But there was cosmetic surgery on the starting rotation that in retrospect and at this moment in time seems like malpractice.

A year ago, the rotation recorded the NL’s third-best ERA at 3.61 and compiled the third-most innings and third-most quality starts. This year’s rotation has spun off its axis, with the third-worst ERA at 5.03, the third-fewest innings and the fifth-fewest quality starts.

That goes a long way in explaining why 101-61 last season has become 33-38 this season following Sunday’s 8-7 defeat to the Cardinals at Citi Field, in which Carlos Carrasco was battered around for three-plus innings until taking leave of the situation with his team on the short end of it.

Glimmers of hope seem to be extinguished almost daily. The Mets had won two straight after defeating St. Louis on Friday. There was reason for some optimism. But two straight defeats followed.

One step forward, two steps back.


Mets relief pitcher Adam Ottavino reacts as he leaves the field during the ninth inning against the Cardinals.
Mets relief pitcher Adam Ottavino reacts as he leaves the field during the ninth inning against the Cardinals.
AP

And by losing two out of three this weekend to the NL Central’s worst team, the Mets have now won just one of their past eight series (1-6-1) since completing a sweep over the Phillies on June 1 and only three of their past 16 series (3-11-2) beginning the final week of April.

They are on a treadmill to obscurity.

Chris Bassitt led the Mets in innings pitched last year. Taijuan Walker was second. Both were ushered into free agency and onto the open market. Jacob deGrom of course bid adieu. The Mets signed Justin Verlander. They signed Kodei Senga. They signed Jose Quintana.

They seemed set. Past is prelude the present, correct. Over the course of a season, it’s all about the back of the baseball card, right? Isn’t that the most popular adage in baseball?

But not apparently to manager Buck Showalter, who said the rotation’s difficulties have not necessarily been the biggest surprise of the season. Could have fooled everyone else.

“I know how hard pitching is, especially, and [expectations] are all based on the past,” he said. “It’s not today and it’s not tomorrow and it’s not this season of April, May and June.

“It didn’t mean that you’re going to accomplish something just because you’ve done it in the past. I don’t ever assume that and I know players and coaches don’t, either, because you know how little the past really means to it.”

Now, listen, I’m not equipped to engage in a debate about baseball with Showalter, but come again?

Why did the Mets sign Justin Verlander to a two-year, $86.667 million contract if not off his career past performance that featured a 2022 Cy Young season?
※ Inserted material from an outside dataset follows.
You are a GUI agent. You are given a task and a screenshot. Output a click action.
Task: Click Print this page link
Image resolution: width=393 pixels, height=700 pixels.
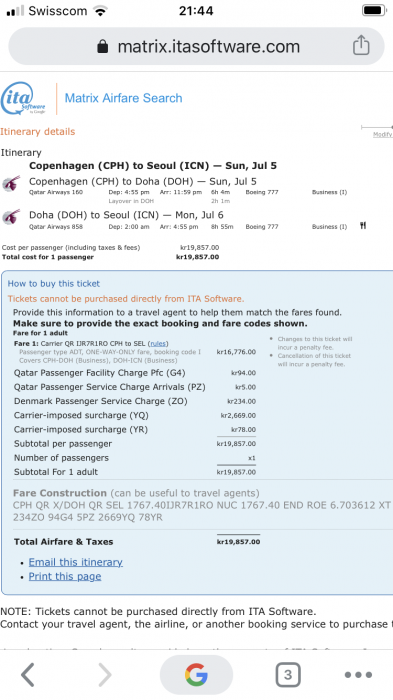65,576
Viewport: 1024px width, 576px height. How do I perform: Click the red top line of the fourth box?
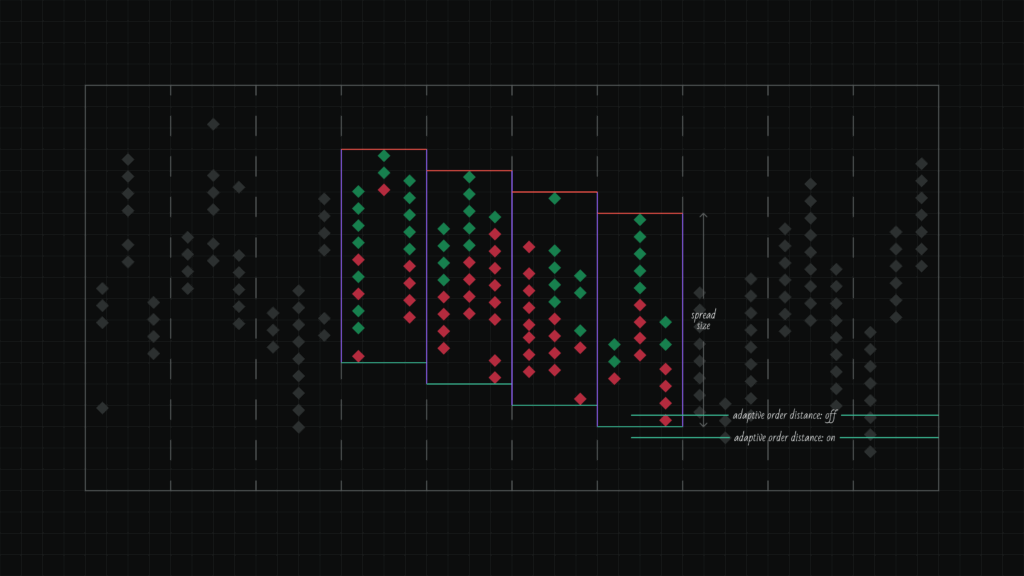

Why did the Mets sign Max Scherzer last year to a three-year, $130 million deal if not for his past performance?

Again, there’s still a lot of runway in front of the Mets, in front of Scherzer, in front of Verlander, in front of Carrasco, and in front of Quintana, who had his second rehab work on Sunday in Port St. Lucie and could land in Queens around the All-Star break that begins on July 10.


Justin Verlander
Justin Verlander
Charles Wenzelberg / New York Post

Max Scherzer
Max Scherzer
USA TODAY Sports via Reuters Con

“It can get real positive in a hurry if you can get consistency [with the rotation],” Showalter said. “But I don’t hang it around one phase of the game.

“Everyone is so quick to want to point out, stand up and say that this is, ‘It,’ I’ve identified, ‘It.’ It’s so much more than that. I try not to live in that world.”

The Mets were down 5-1 after two St. Louis turns at bat — the Mets’ first-inning ERA is 6.34 and Carrasco’s is 9.00 — but came back to 5-4 by the end of the second. Then it was 6-4 and 6-5. Then it was 7-5 that became 7-7 in the fifth on Tommy Pham’s two-run homer. That’s how it remained until Nolan Arenado put one in the left-field seats off Adam Ottavino with one gone in the ninth.

Sisyphus being pushed down the hill again.

The Mets don’t quit. They make errors, another two in this one, but they don’t quit. That might be enough if the team did not have great expectations.

Great expectations that were based on the back of the roster’s baseball cards.